Ce sont ces journées où tu te réveilles avec la peur de ne pas y arriver. Il fait mauvais même s’il fait beau, et tout est froid. Ta peau ne résiste à rien et rien ne la touche. T’installes une distance que tu ne tiendras pas. Tu le sais déjà, bien que tu la déplies quand même, juste pour faire de l’effet et ça t’emmerde…

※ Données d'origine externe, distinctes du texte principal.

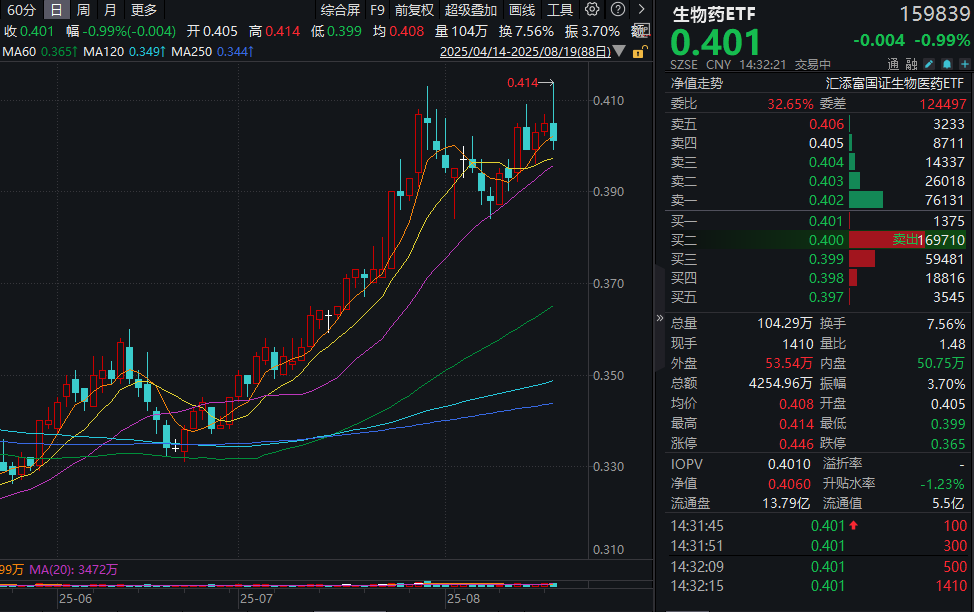This screenshot has height=612, width=974.
Task: Add 生物药ETF to watchlist with plus icon
Action: point(962,64)
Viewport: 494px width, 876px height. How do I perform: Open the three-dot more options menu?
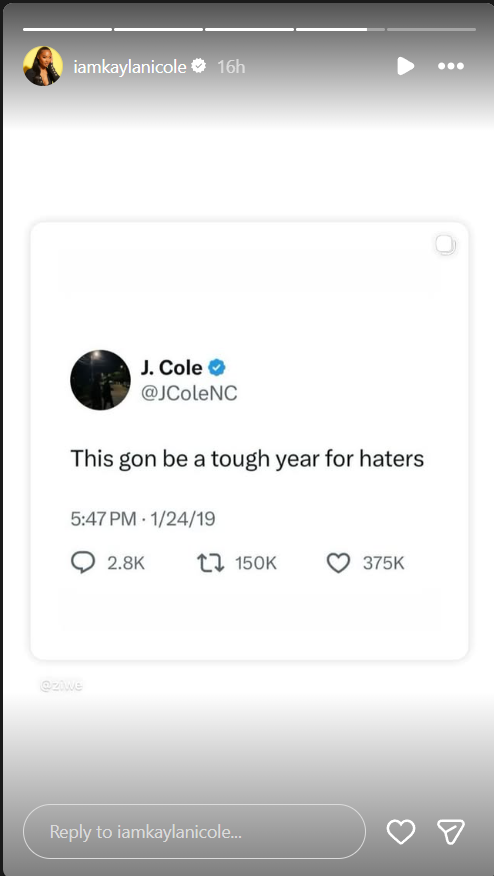pos(451,66)
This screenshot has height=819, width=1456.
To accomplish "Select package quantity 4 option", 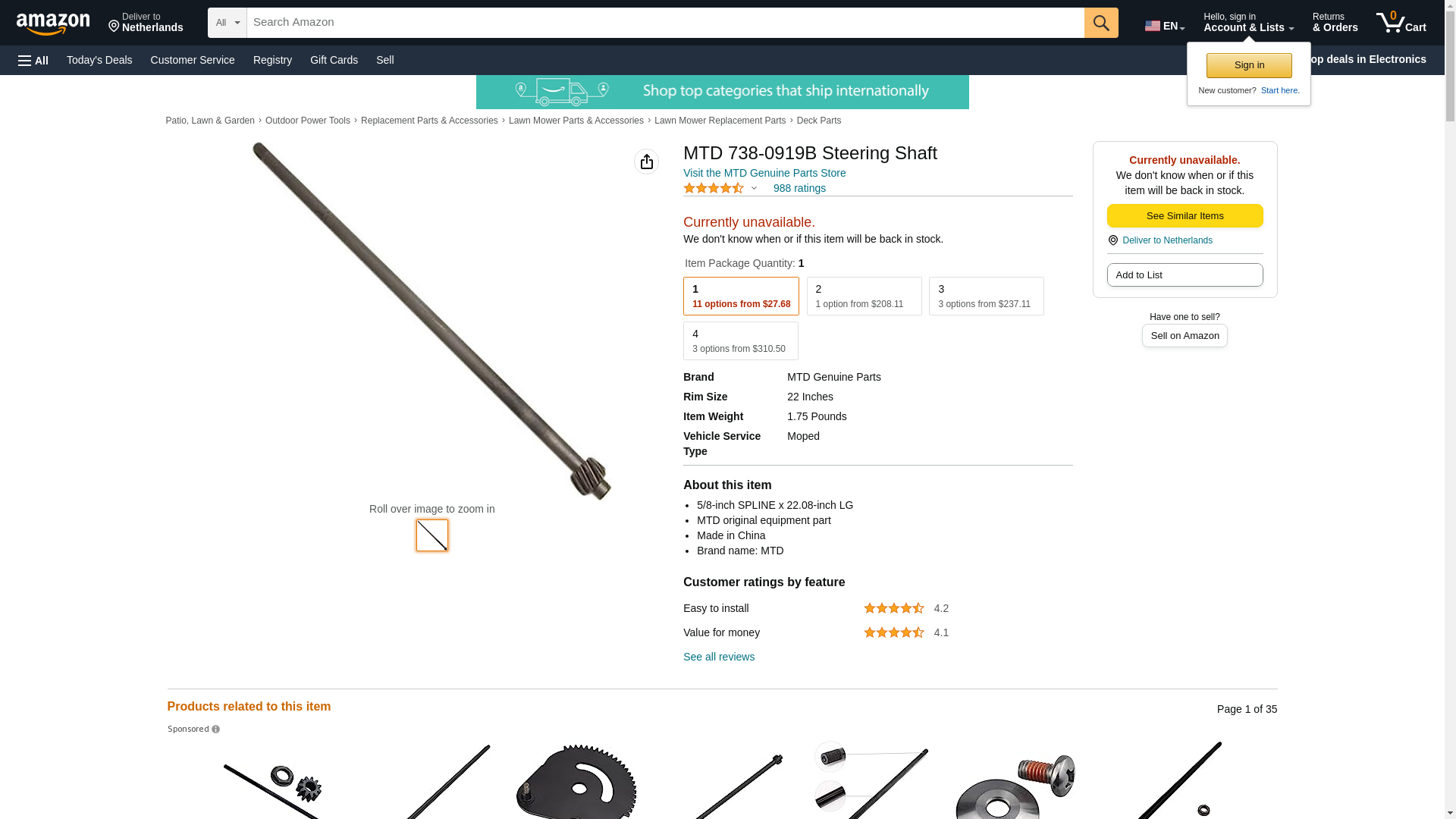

T’enclenches aussitôt tes sourcils qui s’enfoncent dans ta mine impeccable d’inadapté social. Dans ces gestes, c’est une redécouverte de la parole qu’on voudrait agréable, mais ça ne l’est pas :

Tes premiers mots lèvent un majeur très étendu vers un ciel imaginaire, caché tout au fond du plafond forcément trop bas de ta piaule. Café, clope, herbes rares… Tu démissionnes volontiers ton système nerveux, saturé par l’idée fixe de ton incapacité à survivre correctement.

Là, droit comme un I tout seul comme un con, tu voudrais bien dire merci et tenir debout. Pourtant tu mets une musique bien lourde à fond les haut-parleurs, attendant peut-être qu’une rage soudaine se substitue au vide. 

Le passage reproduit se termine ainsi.